### Record extracts

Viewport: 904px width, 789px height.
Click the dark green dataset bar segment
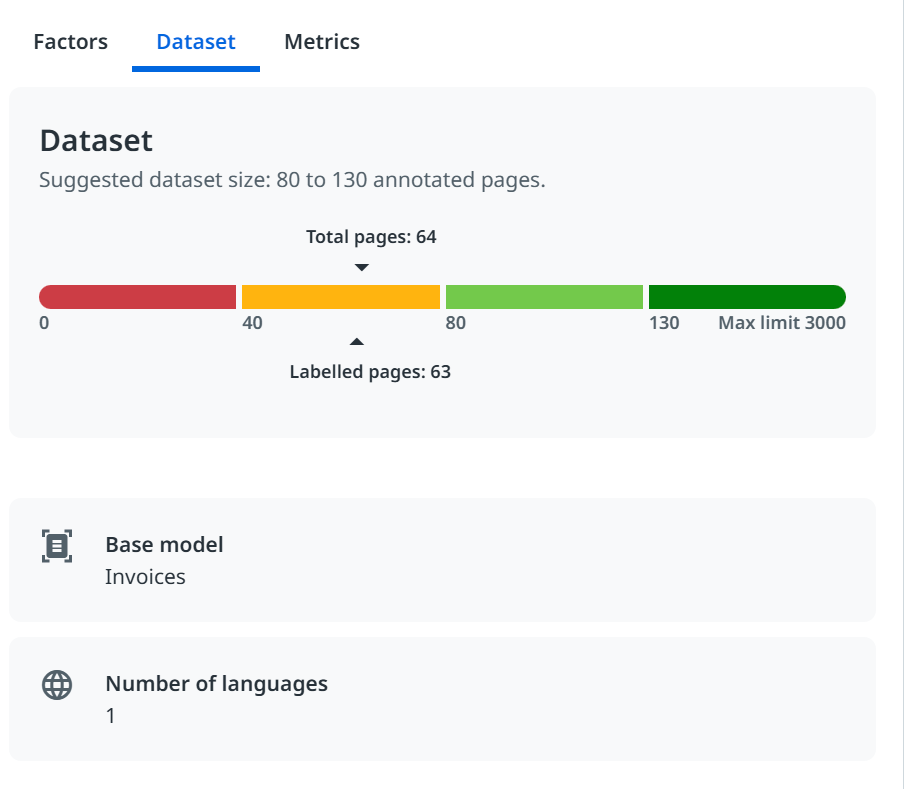coord(747,297)
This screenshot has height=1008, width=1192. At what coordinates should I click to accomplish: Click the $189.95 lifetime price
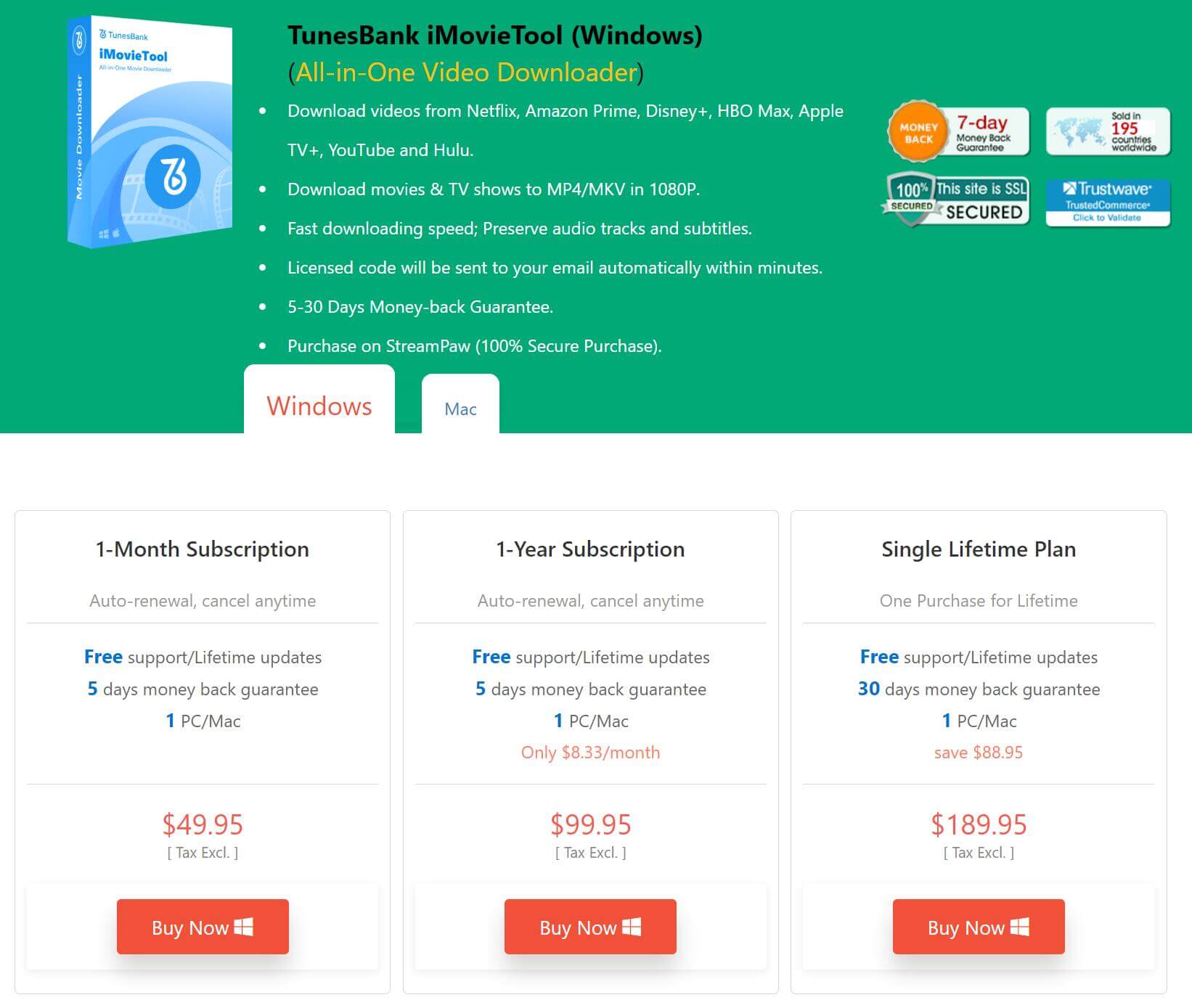click(x=979, y=824)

######

▸ What is expected: The lines from the one containing "This screenshot has" to the final line of the material, both ends included, should be retyped exactly and alone, with no pictures.

▸ Solution to the exercise:
This screenshot has height=1008, width=1192. At what coordinates should I click to accomplish: Click the $189.95 lifetime price
click(x=979, y=824)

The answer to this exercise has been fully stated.